Start the morning with breakfast, then take him on a 45 minute off-leash walk in the woods in our backyard. He is generally really good off leash. during this time we will work on checking back, coming to me, putting leash on sometimes, sometimes just rewarding him. Treats and praise. However he eats everything and I mean everything. Dead mouse, garter snake, horse poop, mud, drinks wetlands still water. every tree or pine cone he can find. I try to avoid these areas, try to rush him past them, put the leash on him and get him past it, but very hard to do. When we head home I put the leash on him to walk the 30 feet to our house. He attacks the leash or lies down in the street (no cars ever as we are a secluded cul de sac) and refuses to come home. Now it is time for me to get to work, so after coaxing him with very high value treats and he doesn't come, I am forced to pick him up. He proceeds to bite and chew on my arms and fingers, and recently reverted to a submissive position in the street making it harder to pick him up or move him. I power through and get him in the house, play with him for 5 mins or do some fun training (return to basic sits, downs, leave it, etc.). then in his crate for a couple hours.

We take him out for 30 mins or so for a break around 10:30ish. he refuses to do anything but lie on the grass. A struggle to get him back in the house. sometimes I leave him in a safe spot outside but then he digs huge holes in my landscaping, chews holes in the side of my house, tears up my vegetable garden. After lunch, another long off leash hike. Same issues as before. The worst is he has diarrea now which I think is from everything he ingests...so I'm not even sure if I still have this outlet for him. Then around 3:30 he gets a 0.25M walk to my kids bus stop on leash. He will either pull like crazy (we are working on this) or again just lie down and refuse to go. He however loves this, as all the kids get off the bus and they all love him. The walk home is full of leash biting, dragging him, stopping the pulling. I'm sweating like I just went for a run by the time I get home. But here is the thing. I'm so frustrated. My arms and legs are cut up and ripped to shreds from him. I'm so frustrated I don't want to take him on walks or outside anymore. 

In the house, he jumps on the furniture. we tell him off, when he goes to his bed we reward him. Play with him. The second we go away he jumps on the couch again. After 3x of this, he goes in his crate to calm down. I just can't take this much longer. I know he is young, but he doesn't stop. He is destroying our house, our yard. He goes from one bad decision to another until we put him in his crate because we can't do anything more. 

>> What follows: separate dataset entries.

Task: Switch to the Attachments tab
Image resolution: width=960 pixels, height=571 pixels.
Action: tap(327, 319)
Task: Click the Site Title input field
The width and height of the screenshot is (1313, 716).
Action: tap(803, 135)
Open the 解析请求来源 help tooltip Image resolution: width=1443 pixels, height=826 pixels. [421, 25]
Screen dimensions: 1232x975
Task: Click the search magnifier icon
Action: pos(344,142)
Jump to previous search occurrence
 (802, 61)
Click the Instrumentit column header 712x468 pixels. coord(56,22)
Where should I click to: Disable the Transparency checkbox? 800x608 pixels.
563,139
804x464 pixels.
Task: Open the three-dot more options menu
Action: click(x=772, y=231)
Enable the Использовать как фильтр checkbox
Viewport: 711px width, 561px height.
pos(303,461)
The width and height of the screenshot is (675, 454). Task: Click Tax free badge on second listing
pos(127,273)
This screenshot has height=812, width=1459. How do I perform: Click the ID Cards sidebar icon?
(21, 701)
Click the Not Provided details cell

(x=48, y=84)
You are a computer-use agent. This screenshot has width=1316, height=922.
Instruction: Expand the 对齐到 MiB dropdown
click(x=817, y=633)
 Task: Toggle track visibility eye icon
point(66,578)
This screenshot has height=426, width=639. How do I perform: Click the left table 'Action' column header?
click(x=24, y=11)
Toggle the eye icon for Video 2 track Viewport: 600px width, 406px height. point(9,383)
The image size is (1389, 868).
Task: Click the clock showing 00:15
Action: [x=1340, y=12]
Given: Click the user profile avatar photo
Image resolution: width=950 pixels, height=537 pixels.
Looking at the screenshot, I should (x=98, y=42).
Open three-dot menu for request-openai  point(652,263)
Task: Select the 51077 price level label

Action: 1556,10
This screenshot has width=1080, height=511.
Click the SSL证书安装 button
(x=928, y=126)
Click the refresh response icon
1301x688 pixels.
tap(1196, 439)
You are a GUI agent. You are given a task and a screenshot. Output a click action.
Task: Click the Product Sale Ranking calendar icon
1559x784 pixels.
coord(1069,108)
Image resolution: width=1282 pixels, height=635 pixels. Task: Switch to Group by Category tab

Any advice on what I can do when he keeps going on the couch or jumping up on table, over and over again. Literally 5 times in 5 minutes he will do this. And we do a very good job of training him. He knows that he isn't supposed to do this, we do positive training, always rewarding him when he does things right. He gets attention and play time. He goes to puppy socialization/training classes (instructor is amazed at how well he knows his commands). I just don't know how to punish him/change his mindset from misbehaving for attention. Well I think he is doing these things in the house for attention.


----------



## InTheNet (Jun 1, 2016)

Our first was a challenge., #2 we rehomed at 10 months so she was already" broken in"

#3 has been a bit of a challenge but not bad (#2 takes all the abuse)

Just like a box of chocolates you never know what you are going to get.
You should start to see a change at around 6 months for the better.

What you are describing is pretty well what most experience. You got lucky on your first!

Hang in there it will get better.


----------



## Dan_A (Jan 19, 2021)

Your story gives me flashbacks, but seems you have it worse than we did in some regards. We never had to carry Ellie back home on a walk. All the other stuff, yep pretty normal. We tried the no sofa rule early on but we gave in on that one. Where we have no compromise is beds, she is not allowed on them. The sofa was finally gave in , seems common for V's to need snuggle time, and we figured the sofa is the best place for that. 15 weeks is too young to do any kinds of corrections. If i remember correctly that was some of the worse times with Ellie, we were at the point of discussing options of returning her.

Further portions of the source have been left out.